A full account of gustatory processing in humans must factor in the chemical, the neural, and the perceptual domains. All three domains can be represented as a space – an abstract representation in which distances correspond to similarity relations. For example, in the neural space, each dimension corresponds to the activity of one neural unit or, as in our case, electrode. If two tastants evoke neural patterns that are close in neural space, their response patterns are similar. Likewise, two tastes that are close in perceptual space are expected to taste similar. While considerable effort has been made to elucidate how the chemical space is encoded within the neural space, e.g. by identifying receptors for different tastants on the tongue and also by characterizing response patterns of peripheral or cortical gustatory neurons, the mapping of the neural space onto perceptual space – the role of neural response patterns in subjective gustatory perception and gustatory-related behavior – has received little attention so ar.
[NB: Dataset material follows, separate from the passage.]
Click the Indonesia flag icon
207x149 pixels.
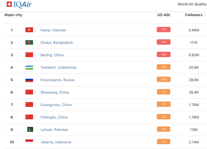pos(29,142)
Our study is the first to investigate this mapping in humans by using multivariate pattern analysis of EEG and psychophysical data

In sum, our results provide the first evidence that taste quality is encoded at the earliest level of the taste processing cascade, much earlier than traditionally thought, and that the information encoded in the multivariate neural response patterns is also the basis for gustatory perceptual decision making.

References

[1] Crouzet, S. M., Busch, N. A., & Ohla, K. (2015).
Taste quality decoding parallels taste sensations. [Research Support, Non-U.S. Gov’t].
Curr Biol, 25(7), 890-896. doi: 10.1016/j.cub.2015.01.057

[2] Ohla, K., Busch, N. A., & Lundstrom, J. N. (2012).
Time for Taste-A Review of the Early Cerebral Processing of Gustatory Perception.
Chemosens Percept, 5(1), 87-99. doi: 10.1007/s12078-011-9106-4

[3] Ohla, K., Toepel, U., le Coutre, J., & Hudry, J. (2010).
Electrical neuroimaging reveals intensity-dependent activation of human cortical gustatory and somatosensory areas by electric taste.
Biol Psychol, 85(3), 446-455. doi: 10.1016/j.biopsycho.2010.09.007

[4] Tzieropoulos, H., Rytz, A., Hudry, J., & le Coutre, J. (2013).
Dietary fat induces sustained reward response in the human brain without primary taste cortex discrimination.